■ Instructions to follow ■
Update everything from the line containing "Switch to the PHOTOS tab" down to the end of the items by replacing "PHOTOS" with "VIDEOS" and keeping all else unchanged. Leave the pictures out of your answer.

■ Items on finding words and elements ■
++++++++++++++++++++

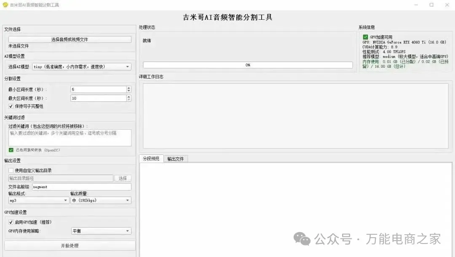Expand the GPU内存使用策略 dropdown
The width and height of the screenshot is (455, 257).
[x=101, y=231]
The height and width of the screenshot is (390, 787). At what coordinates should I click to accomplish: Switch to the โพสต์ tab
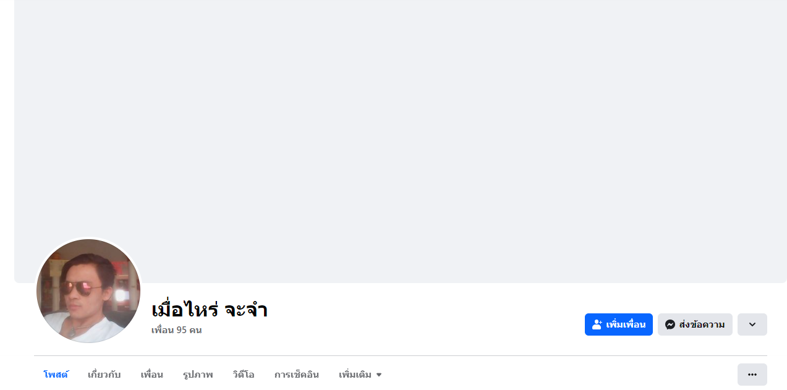[x=56, y=375]
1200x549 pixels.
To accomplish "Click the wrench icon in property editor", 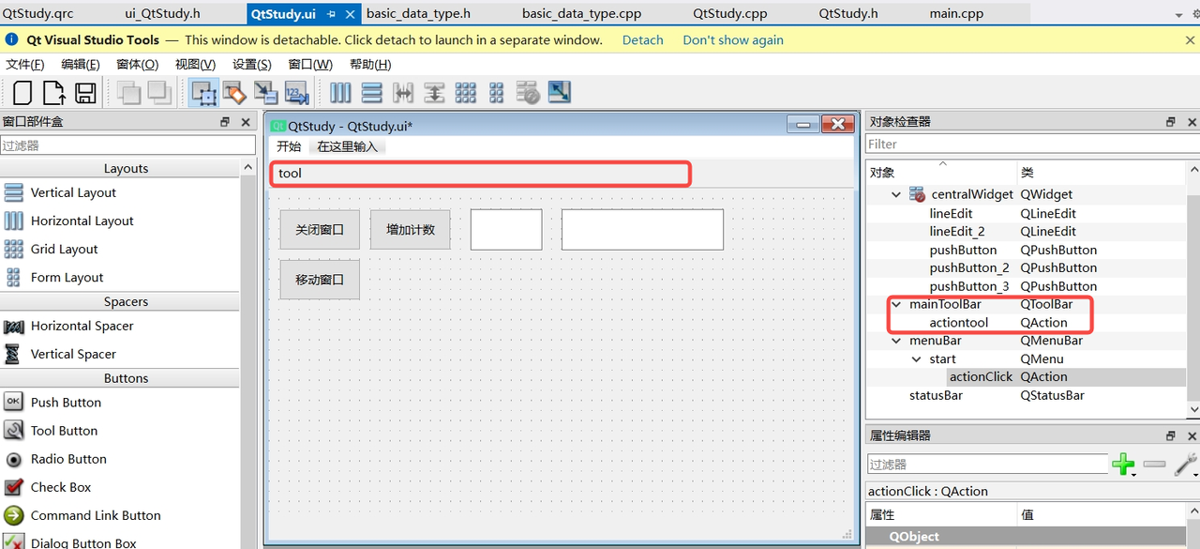I will pyautogui.click(x=1185, y=464).
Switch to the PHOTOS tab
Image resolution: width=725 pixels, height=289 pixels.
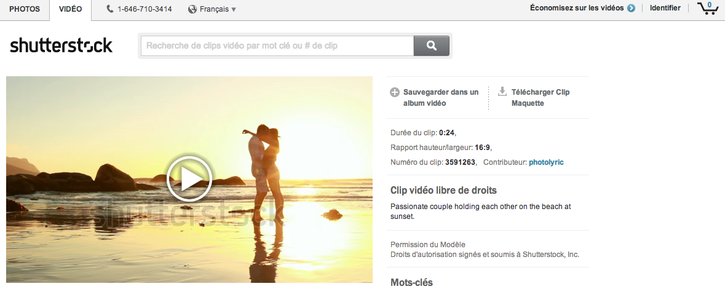[25, 9]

++++++++++++++++++++

■ Result below ■
Switch to the VIDEOS tab
Image resolution: width=725 pixels, height=289 pixels.
[25, 9]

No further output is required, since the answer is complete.